Set each entry down exactly as written.

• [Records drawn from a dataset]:
========================
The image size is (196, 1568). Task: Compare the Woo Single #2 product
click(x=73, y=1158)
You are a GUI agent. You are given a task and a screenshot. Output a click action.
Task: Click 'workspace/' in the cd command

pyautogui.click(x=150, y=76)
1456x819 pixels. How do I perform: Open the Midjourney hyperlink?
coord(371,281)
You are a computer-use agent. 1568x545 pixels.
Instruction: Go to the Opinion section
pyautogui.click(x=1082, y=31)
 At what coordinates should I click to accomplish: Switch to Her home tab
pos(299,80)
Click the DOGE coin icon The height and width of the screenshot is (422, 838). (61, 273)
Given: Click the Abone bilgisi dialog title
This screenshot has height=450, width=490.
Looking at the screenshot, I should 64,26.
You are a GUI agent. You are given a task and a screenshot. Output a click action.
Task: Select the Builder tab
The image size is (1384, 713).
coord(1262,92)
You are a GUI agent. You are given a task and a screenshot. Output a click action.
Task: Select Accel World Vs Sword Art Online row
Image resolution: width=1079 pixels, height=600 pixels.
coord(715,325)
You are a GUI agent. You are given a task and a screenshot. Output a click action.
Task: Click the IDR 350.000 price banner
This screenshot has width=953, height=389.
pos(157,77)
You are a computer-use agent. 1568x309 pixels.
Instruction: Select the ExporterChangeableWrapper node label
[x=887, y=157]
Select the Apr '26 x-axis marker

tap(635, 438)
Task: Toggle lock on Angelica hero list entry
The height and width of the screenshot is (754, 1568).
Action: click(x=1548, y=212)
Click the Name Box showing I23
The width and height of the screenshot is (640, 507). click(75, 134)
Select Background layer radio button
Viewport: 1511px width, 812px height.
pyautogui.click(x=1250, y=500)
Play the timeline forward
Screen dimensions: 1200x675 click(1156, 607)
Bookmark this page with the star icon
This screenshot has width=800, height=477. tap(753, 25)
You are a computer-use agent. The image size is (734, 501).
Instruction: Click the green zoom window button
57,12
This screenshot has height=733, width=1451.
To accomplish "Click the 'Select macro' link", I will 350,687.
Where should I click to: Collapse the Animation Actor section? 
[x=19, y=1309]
========================
• [ANSWER TO THIS EXERCISE]:
The image size is (196, 1568). Task: Compare the Woo Single #2 product
click(x=73, y=1158)
You are a GUI agent. You are given a task and a screenshot. Output a click action.
Task: Click 'workspace/' in the cd command

pyautogui.click(x=150, y=76)
1456x819 pixels. How do I perform: Open the Midjourney hyperlink?
coord(371,281)
You are a computer-use agent. 1568x545 pixels.
Instruction: Go to the Opinion section
pyautogui.click(x=1082, y=31)
 At what coordinates should I click to accomplish: Switch to Her home tab
pos(299,80)
Click the DOGE coin icon The height and width of the screenshot is (422, 838). (61, 273)
Given: Click the Abone bilgisi dialog title
This screenshot has height=450, width=490.
Looking at the screenshot, I should 64,26.
You are a GUI agent. You are given a task and a screenshot. Output a click action.
Task: Select the Builder tab
The image size is (1384, 713).
coord(1262,92)
You are a GUI agent. You are given a task and a screenshot. Output a click action.
Task: Select Accel World Vs Sword Art Online row
Image resolution: width=1079 pixels, height=600 pixels.
coord(715,325)
You are a GUI agent. You are given a task and a screenshot. Output a click action.
Task: Click the IDR 350.000 price banner
This screenshot has width=953, height=389.
pos(157,77)
You are a computer-use agent. 1568x309 pixels.
Instruction: Select the ExporterChangeableWrapper node label
[x=887, y=157]
Select the Apr '26 x-axis marker

tap(635, 438)
Task: Toggle lock on Angelica hero list entry
The height and width of the screenshot is (754, 1568).
Action: click(x=1548, y=212)
Click the Name Box showing I23
The width and height of the screenshot is (640, 507). click(75, 134)
Select Background layer radio button
Viewport: 1511px width, 812px height.
pyautogui.click(x=1250, y=500)
Play the timeline forward
Screen dimensions: 1200x675 click(1156, 607)
Bookmark this page with the star icon
This screenshot has width=800, height=477. tap(753, 25)
You are a computer-use agent. The image size is (734, 501).
Instruction: Click the green zoom window button
57,12
This screenshot has height=733, width=1451.
To accomplish "Click the 'Select macro' link", I will 350,687.
Where should I click to: Collapse the Animation Actor section? 
[x=19, y=1309]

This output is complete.